### TASK MATERIAL
□ □ □ □

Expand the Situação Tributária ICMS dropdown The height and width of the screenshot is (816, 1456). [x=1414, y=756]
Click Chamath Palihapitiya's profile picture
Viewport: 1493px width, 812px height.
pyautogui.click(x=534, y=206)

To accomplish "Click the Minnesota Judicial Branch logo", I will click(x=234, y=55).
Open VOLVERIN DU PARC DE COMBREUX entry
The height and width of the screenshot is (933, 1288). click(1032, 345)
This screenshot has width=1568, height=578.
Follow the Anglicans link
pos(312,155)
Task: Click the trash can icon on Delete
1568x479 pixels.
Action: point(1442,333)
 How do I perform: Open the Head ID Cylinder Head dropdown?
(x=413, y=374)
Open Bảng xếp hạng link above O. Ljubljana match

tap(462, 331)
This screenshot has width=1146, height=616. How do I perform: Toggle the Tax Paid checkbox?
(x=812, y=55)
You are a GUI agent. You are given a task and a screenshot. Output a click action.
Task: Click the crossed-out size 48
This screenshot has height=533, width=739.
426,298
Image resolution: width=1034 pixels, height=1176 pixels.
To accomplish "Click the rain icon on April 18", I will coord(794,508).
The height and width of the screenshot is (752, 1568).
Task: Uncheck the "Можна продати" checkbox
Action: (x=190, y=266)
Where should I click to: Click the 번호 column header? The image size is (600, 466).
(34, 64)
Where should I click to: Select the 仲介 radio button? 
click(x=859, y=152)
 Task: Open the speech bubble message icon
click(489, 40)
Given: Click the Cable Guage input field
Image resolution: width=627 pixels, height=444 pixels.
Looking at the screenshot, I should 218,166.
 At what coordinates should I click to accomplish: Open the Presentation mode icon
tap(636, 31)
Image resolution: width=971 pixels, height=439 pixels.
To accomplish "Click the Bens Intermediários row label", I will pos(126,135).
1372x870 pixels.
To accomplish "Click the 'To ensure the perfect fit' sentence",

□ □ □ □

### DIRECTIONS
The answer must be a verbatim transcription of all the entries.

### ANSWER TO THIS TASK
Expand the Situação Tributária ICMS dropdown The height and width of the screenshot is (816, 1456). [x=1414, y=756]
Click Chamath Palihapitiya's profile picture
Viewport: 1493px width, 812px height.
pyautogui.click(x=534, y=206)

To accomplish "Click the Minnesota Judicial Branch logo", I will click(x=234, y=55).
Open VOLVERIN DU PARC DE COMBREUX entry
The height and width of the screenshot is (933, 1288). click(1032, 345)
This screenshot has width=1568, height=578.
Follow the Anglicans link
pos(312,155)
Task: Click the trash can icon on Delete
1568x479 pixels.
Action: point(1442,333)
 How do I perform: Open the Head ID Cylinder Head dropdown?
(x=413, y=374)
Open Bảng xếp hạng link above O. Ljubljana match

tap(462, 331)
This screenshot has width=1146, height=616. How do I perform: Toggle the Tax Paid checkbox?
(x=812, y=55)
You are a GUI agent. You are given a task and a screenshot. Output a click action.
Task: Click the crossed-out size 48
This screenshot has height=533, width=739.
426,298
Image resolution: width=1034 pixels, height=1176 pixels.
To accomplish "Click the rain icon on April 18", I will coord(794,508).
The height and width of the screenshot is (752, 1568).
Task: Uncheck the "Можна продати" checkbox
Action: (x=190, y=266)
Where should I click to: Click the 번호 column header? The image size is (600, 466).
(34, 64)
Where should I click to: Select the 仲介 radio button? 
click(x=859, y=152)
 Task: Open the speech bubble message icon
click(489, 40)
Given: Click the Cable Guage input field
Image resolution: width=627 pixels, height=444 pixels.
Looking at the screenshot, I should 218,166.
 At what coordinates should I click to accomplish: Open the Presentation mode icon
tap(636, 31)
Image resolution: width=971 pixels, height=439 pixels.
To accomplish "Click the Bens Intermediários row label", I will pos(126,135).
1372x870 pixels.
To accomplish "Click the 'To ensure the perfect fit' sentence",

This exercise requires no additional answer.